What the EHT Tells Us About Regular Black Holes in Higher Dimensions

By Dr. Noopur JainReviewed by Louis CastelJan 21 2026

In a recent article published in the journal Physics Letters B, researchers investigated the properties of non-singular black holes, specifically extending the Dymnikova regular black hole model to higher dimensions.

Image Credit: Vadim Sadocski/Shutterstock.com

Background

General Relativity predicts black holes with central singularities, such as the Schwarzschild solution, which suggests a breakdown of the theory in these extreme regions. The concept of regular black holes, which replace the singularity with a nonsingular core (often a de Sitter-like region) addresses this fundamental issue. The research is motivated by strong observational support for black holes from gravitational-wave detectors and the Event Horizon Telescope (EHT), which captured the first images of black hole shadows.

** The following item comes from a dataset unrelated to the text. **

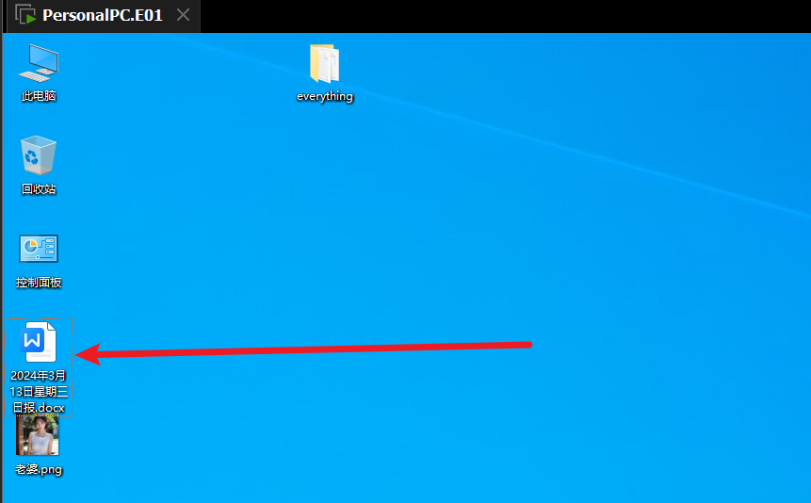Click the VM icon in PersonalPC.E01 tab
This screenshot has height=503, width=811.
click(26, 15)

The study aims to construct the higher-dimensional Dymnikova metric, analyze its geometric and thermodynamic features, and, crucially, determine the observational signatures, particularly the black hole shadow, to place constraints on the model's parameters using EHT data. The overall framework connects the theoretical construction of regular black holes in extended spacetimes with their potential astrophysical manifestations.

The Current Study

The research began by constructing the metric for the Dymnikova black hole in D dimensions, starting from a density profile derived from the gravitational analogue of the Schwinger mechanism. This density profile is defined by characteristic scales r₀ (related to the de Sitter core) and r_s (related to the Schwarzschild radius) and is generalized to D dimensions. The resulting spacetime metric’s lapse function incorporates these parameters and the dimensionality D, allowing for the analysis of the horizon structure and the regularity of the geometry. The regularity was confirmed by showing that all curvature invariants (Ricci scalar, Ricci tensor squared, and Kretschmann scalar) remain finite, demonstrating the absence of a physical singularity.

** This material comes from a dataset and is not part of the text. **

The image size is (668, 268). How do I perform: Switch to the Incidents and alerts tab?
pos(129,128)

For the optical analysis, the motion of light (null geodesics) in the higher-dimensional spacetime was examined using a Lagrangian approach. Focusing on equatorial motion, the dynamics were reduced to a one-dimensional effective potential, which depends on the conserved energy and angular momentum of the photons. The locations of unstable circular photon orbits define the photon sphere radius (r_p ), and the corresponding maximum of the effective potential yields the critical impact parameter, which, when projected onto the celestial sphere of a distant observer, determines the angular size of the black hole shadow (R_s). The stability of these orbits was confirmed using a phase space approach, showing they correspond to unstable saddle points. Finally, the predicted angular size of the shadow was compared with the measured angular diameters of Sgr A* and M87* from EHT observations. This comparison allowed the researchers to derive confidence limits (at 1σ and 2σ) for the regularization parameter r₀ and the Schwarzschild radius parameter r_s.

Results and Discussion

Numerically, the shadow size (R_s) was found to increase gradually with larger R_s (the generalized Schwarzschild radius) but exhibited only a minimal dependence on the regularization parameter r₀ when D=5. Crucially, increasing the number of dimensions D generally caused the shadow radius R_s to decrease. This dimensional effect on the shadow size is consistent with findings in other higher-dimensional models, such as Schwarzschild-Tangherlini spacetimes.

Comparing the predicted shadow size with EHT observational data for Sgr A* and M87* allowed for placing constraints on the model parameters. The apparent shadow diameter was found to scale smoothly with the black hole’s mass and distance, matching theoretical expectations. The EHT data established upper limits on the parameters r₀ and r_s  in units of mass (M). M87* permits higher minimum values but yields tighter (narrower) intervals than Sgr A*, while Sgr A* allows larger maxima, especially at 2σ. Specifically, M87* (which has a larger shadow) constrained r₀ to be between 0.035 and 0.084 (at 1σ), while Sgr A* yielded tighter bounds for r₀, between 0.0062 and 0.119 (at 1σ). These results highlight that the presence of higher-dimensional Dymnikova structures influences spacetime geometry in ways that are constrained by current astrophysical observations.

Conclusion

This study successfully characterized the higher-dimensional extension of the Dymnikova regular black hole, linking its internal structure and geometry to observable features. By analyzing null geodesics, the existence of unstable circular photon orbits was confirmed, guaranteeing a well-defined black hole shadow. The key optical finding is that while the shadow size grows with the black hole scale parameter (r_s), it slightly decreases as the number of spacetime dimensions (D) increases. The regularization parameter r₀ showed a subtle, minimal impact on the shadow size for the specific dimension D=5. By leveraging EHT data for Sgr A* and M87*, precise observational bounds were established for r₀ and r_s , demonstrating that M87* allows for larger values of these regularization and scale parameters than Sgr A*. The work establishes a clear framework for evaluating and constraining regular black hole models in extended spacetimes using current astrophysical observations of black hole shadows.